Prześwietlanie pasażerów samolotów może jeszcze w tym roku stać się standardem na niemieckich lotniskach. Porty lotnicze na całym świecie wzmacniają zabezpieczenia po nieudanej próbie zamachu na samolot linii Northwestern Airlines z Amsterdamu do Detroit w pierwszym dniu świąt.

W Niemczech wokół skanerów na lotniskach trwa jednak gorąca dyskusja. W tej chwili są dwa powody, dla których skanery jeszcze nie działają: ochrona prywatności i względy zdrowotne. Lada dzień mają się jednak zacząć testy urządzenia, które ma prześwietlanym nie szkodzić, a dodatkowo zamazywać na monitorze intymne miejsca. To odpowiedź na słowa posłanki lewicy, która mówiła o fundowaniu ogromnego peep show za państwowe pieniądze.

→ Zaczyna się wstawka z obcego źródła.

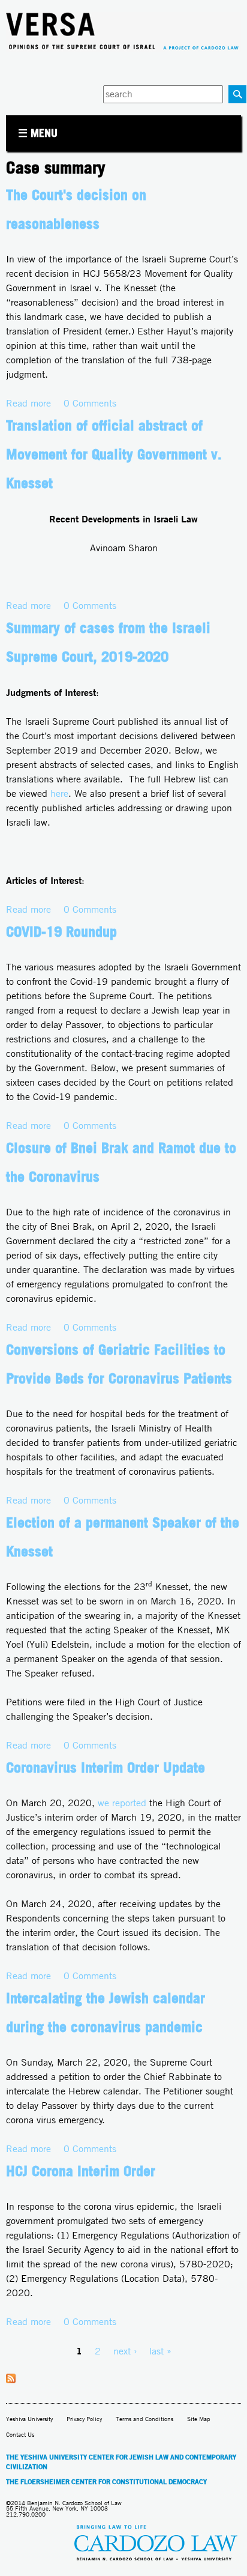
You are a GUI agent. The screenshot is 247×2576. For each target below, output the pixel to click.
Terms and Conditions (144, 2419)
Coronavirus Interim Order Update (105, 1767)
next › (125, 2351)
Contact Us (20, 2434)
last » (160, 2351)
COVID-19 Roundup (61, 931)
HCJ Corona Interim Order (80, 2170)
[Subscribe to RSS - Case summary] (11, 2380)
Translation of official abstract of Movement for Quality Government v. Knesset (114, 454)
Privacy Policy (84, 2419)
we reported (122, 1803)
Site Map (198, 2419)
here (59, 793)
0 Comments (90, 403)
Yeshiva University (29, 2419)
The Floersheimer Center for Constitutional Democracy (106, 2482)
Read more (28, 403)
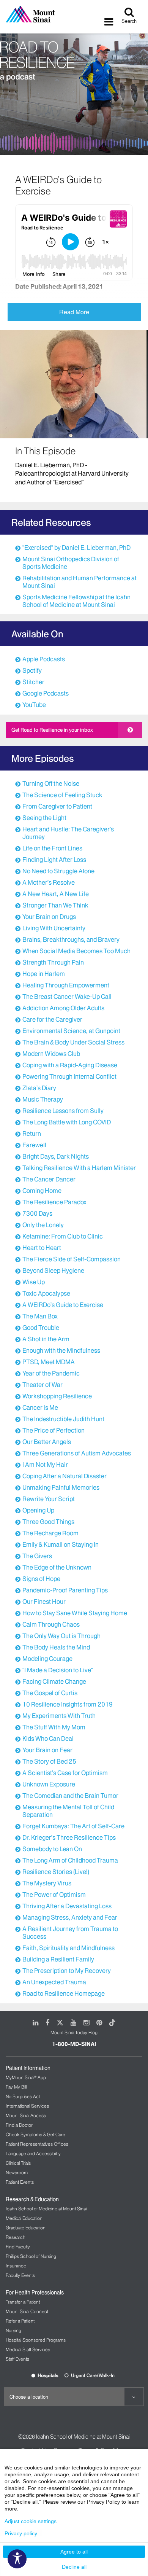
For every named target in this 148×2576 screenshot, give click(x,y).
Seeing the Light (44, 818)
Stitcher (33, 682)
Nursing (13, 2330)
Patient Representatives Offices (37, 2144)
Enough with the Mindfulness (61, 1350)
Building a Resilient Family (58, 1959)
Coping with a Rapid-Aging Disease (69, 1065)
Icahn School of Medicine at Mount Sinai (46, 2208)
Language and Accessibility (33, 2153)
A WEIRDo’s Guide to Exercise (62, 1305)
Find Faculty (18, 2247)
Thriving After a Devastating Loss (67, 1906)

A problem jest palący. Dyskusję wywołują między innymi sklepy wolnocłowe. Jak to bowiem możliwe, że pasażerowie muszą czasem dla bezpieczeństwa wyrzucać z bagażu własne szampony, a kilka kroków dalej kupują substancje, z których można stworzyć mieszankę wybuchową? Posłuchaj relacji berlińskiego korespondenta RMF FM Adama Górczewskiego:

Pod specjalnym nadzorem mają się znaleźć również lotniska w Wielkiej Brytanii. Zarządzająca portami na Wyspach firma BAA już oznajmiła, że chce szybko zainstalować "rozbierające" skanery w największym porcie lotniczym w Europie - na londyńskim Heathrow.